Born in Flames (1983)

BORN IN FLAMES (1983)
Article 4937 by Dave Sindelar
Date: 9-24-2015
Directed by Lizzie Borden
Featuring Honey, Adele Bertei, Jean Satterfield
Country: USA
What it is: Independent feminist tract

In the future, ten years after a peaceful socialist revolution in the United States, a group of women form an underground organization to battle the injustices of the political system. They try to work peacefully, but when one of their number is arrested and dies in prison, they decide to change their peaceful strategy.

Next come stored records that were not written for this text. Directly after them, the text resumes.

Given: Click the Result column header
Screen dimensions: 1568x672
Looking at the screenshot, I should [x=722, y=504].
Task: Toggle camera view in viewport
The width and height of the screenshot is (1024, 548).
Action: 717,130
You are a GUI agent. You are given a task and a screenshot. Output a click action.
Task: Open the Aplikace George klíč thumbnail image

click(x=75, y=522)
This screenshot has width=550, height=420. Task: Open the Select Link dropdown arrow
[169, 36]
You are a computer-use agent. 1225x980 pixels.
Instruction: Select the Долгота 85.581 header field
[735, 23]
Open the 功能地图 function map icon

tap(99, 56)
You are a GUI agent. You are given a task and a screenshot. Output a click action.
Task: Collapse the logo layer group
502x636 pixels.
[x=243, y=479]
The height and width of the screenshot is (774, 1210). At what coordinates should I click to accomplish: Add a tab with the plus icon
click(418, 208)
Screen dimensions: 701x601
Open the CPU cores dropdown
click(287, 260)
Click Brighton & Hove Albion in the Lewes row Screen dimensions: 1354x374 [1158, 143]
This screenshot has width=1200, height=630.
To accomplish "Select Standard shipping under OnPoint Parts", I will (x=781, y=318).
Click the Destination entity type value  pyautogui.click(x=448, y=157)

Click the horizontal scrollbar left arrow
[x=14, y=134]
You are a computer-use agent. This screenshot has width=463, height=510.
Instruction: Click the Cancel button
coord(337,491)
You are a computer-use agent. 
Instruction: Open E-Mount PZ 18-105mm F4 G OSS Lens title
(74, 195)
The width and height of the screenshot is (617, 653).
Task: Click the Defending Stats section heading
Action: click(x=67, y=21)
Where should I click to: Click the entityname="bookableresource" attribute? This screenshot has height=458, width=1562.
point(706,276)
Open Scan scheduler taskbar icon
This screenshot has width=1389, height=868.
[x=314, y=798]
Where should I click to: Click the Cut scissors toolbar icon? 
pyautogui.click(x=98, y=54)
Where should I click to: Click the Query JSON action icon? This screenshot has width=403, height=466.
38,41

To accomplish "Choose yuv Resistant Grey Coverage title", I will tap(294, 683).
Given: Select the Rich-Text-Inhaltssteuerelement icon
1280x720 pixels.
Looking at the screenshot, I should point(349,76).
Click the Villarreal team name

This is one of those independently made art films which, to these eyes, functions primarily as a call to arms for radical feminists. On the surface, it appears to be a science fiction movie, but there’s nothing that appears remotely futuristic in the movie, and I don’t see any ways in which this society works that is inherently different from how it worked at the time. Granted, the movie’s fractured, jagged presentation (though the movie is not presented as a documentary, it’s filmed in the style of one) makes it often difficult to tell what’s going on, and since most of the movie focuses on the members of the underground, we don’t get much in the way of detail of this future world. I suspect the science fiction aspect of the movie only exists so the movie can make the point that a “peaceful” revolution will solve nothing. Some of the music in the movie is not bad, but unfortunately, the title song (which plays at least four times during the movie) is rather screechy and unpleasant. Most of the movie seems to consist of revolutionary rhetoric, and this gets old if you’re not a revolutionary. I suspect the movie would best be appreciated by radical feminists; the rest of us might be hard pressed to find something to like about it.